As the health care industry moves away from fee-for-service toward value-based payment, telemedicine holds big potential for expanding access to after-hours care and keeping patients out of high-cost settings, which can be a huge help in achieving shared savings goals and other efficiency measures.
On the other hand, the speed of telemedicine’s growth and adoption constitutes a threat to physicians’ status quo. “When you look at where retail health is moving and the commoditization of health care services, there is a lot of interest from hospital systems, from private companies to move into the primary care sphere and essentially carve up services that I would argue should be maintained by the patient’s primary care doctor.”
Banning predicts as patients use more telemedicine and realize the benefit of not having to leave their home or office to go to a doctor’s office or even a retail health clinic, telehealth could render retail health obsolete. “How physicians get ahead of this trend is going to be critical going forward.”
TAFP is committed to helping family physicians realize the opportunities telemedicine offers. First, the Academy is working with health plans to ensure that physicians who want to provide telehealth services are compensated appropriately for doing so.

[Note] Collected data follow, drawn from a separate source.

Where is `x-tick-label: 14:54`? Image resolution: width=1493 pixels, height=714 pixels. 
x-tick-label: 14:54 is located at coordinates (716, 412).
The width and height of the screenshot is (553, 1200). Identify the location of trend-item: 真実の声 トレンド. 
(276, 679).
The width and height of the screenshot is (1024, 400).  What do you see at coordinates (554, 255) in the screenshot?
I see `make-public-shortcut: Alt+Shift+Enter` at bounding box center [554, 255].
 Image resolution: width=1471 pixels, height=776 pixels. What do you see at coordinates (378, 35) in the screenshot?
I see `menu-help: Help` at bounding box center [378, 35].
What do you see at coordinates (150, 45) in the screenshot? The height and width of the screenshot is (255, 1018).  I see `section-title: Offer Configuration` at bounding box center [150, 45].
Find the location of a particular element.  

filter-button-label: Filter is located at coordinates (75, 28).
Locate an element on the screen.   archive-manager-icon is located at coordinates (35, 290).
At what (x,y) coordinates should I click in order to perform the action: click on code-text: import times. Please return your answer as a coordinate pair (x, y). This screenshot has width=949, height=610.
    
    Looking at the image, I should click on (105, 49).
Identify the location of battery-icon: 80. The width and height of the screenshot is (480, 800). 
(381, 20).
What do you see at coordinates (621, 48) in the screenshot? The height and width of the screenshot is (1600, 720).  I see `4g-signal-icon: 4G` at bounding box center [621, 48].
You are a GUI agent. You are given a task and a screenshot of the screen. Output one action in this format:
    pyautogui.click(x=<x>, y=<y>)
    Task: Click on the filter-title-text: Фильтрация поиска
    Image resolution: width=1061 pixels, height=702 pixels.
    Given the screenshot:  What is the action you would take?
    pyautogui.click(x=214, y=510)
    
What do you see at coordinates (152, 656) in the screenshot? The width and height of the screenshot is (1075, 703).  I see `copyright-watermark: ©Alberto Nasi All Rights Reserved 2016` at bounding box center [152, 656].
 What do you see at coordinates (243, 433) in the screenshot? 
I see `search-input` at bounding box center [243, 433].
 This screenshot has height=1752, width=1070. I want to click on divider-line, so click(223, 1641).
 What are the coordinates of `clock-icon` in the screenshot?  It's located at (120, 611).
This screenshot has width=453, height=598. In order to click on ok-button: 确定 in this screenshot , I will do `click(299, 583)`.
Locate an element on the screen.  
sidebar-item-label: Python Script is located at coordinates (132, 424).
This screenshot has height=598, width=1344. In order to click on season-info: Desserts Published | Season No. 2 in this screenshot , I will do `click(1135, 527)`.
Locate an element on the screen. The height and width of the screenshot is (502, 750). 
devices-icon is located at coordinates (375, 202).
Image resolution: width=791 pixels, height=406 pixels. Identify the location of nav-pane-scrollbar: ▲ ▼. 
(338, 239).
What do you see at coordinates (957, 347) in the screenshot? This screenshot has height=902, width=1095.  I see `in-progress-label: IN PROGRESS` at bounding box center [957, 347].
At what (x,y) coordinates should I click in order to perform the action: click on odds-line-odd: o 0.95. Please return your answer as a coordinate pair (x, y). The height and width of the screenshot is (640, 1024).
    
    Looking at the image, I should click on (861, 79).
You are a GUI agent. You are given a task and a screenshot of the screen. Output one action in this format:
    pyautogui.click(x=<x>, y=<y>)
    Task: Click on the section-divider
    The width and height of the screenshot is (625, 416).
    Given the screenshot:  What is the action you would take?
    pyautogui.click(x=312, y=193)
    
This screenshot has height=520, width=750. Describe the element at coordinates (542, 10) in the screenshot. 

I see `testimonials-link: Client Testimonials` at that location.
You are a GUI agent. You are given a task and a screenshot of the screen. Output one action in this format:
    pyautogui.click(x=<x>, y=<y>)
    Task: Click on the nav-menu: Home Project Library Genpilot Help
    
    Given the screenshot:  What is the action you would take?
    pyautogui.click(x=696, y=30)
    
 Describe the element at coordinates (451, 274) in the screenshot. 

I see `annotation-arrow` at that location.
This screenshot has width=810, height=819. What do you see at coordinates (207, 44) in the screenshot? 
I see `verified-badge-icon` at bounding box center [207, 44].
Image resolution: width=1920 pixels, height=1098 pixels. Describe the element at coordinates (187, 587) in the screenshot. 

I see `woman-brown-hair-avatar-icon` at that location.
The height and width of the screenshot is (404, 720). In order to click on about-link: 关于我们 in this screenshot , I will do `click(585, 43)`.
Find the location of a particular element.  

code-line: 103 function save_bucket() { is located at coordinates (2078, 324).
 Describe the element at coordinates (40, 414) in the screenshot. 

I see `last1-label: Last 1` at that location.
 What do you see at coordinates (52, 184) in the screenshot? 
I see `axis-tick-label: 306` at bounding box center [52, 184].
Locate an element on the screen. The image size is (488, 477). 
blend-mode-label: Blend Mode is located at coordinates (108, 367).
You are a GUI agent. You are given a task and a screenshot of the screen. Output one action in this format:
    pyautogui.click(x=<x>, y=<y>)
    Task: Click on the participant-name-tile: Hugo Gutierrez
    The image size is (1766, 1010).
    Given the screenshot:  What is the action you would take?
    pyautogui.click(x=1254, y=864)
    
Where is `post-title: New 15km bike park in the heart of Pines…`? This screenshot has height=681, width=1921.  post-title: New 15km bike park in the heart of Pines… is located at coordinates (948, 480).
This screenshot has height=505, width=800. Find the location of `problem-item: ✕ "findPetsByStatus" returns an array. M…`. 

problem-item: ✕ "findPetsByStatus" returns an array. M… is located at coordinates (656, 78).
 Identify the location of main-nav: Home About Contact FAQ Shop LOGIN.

“There is no less cognitive skill used whether the patient is in your office or you’re treating them over a mobile or telehealth device,” Banning says. “The liability still exists.”
Secondly, TAFP will continue to ensure that patient safety is first and foremost, whether care is delivered in person in a clinic setting or via the use of telehealth technology. “Patient safety must be the cornerstone,” Banning says. Within that boundary, the Academy will work with the Texas Medical Board and other regulatory agencies to make sure physicians have the flexibility to determine what each patient needs, whether he or she can be treated using telehealth or whether the patient should come into the office.
“I think the real challenge is that the technology is growing at such a rapid rate that the regulations, the laws, and the reimbursement are having trouble keeping pace. But as of now the medical board has written very thoughtful rules that emphasize patient care and the importance of continuity.”
Lastly, TAFP will monitor the telehealth market and seek to evaluate vendors and technologies to help family physicians make confident decisions when implementing telehealth products and services.
For years the concept of telemedicine was stuck in a mire of regulation and technical impracticality, relegated to the list of potential solutions for delivering care to poor folks in far flung rural areas. With the rise of consumerism in health care, those days are over. Patients want instant access and they’re willing to pay for it. For them, telemedicine offers the greatest convenience. Physicians will have to find ways to embrace this disruptive technology to engage their patients in a new virtual paradigm.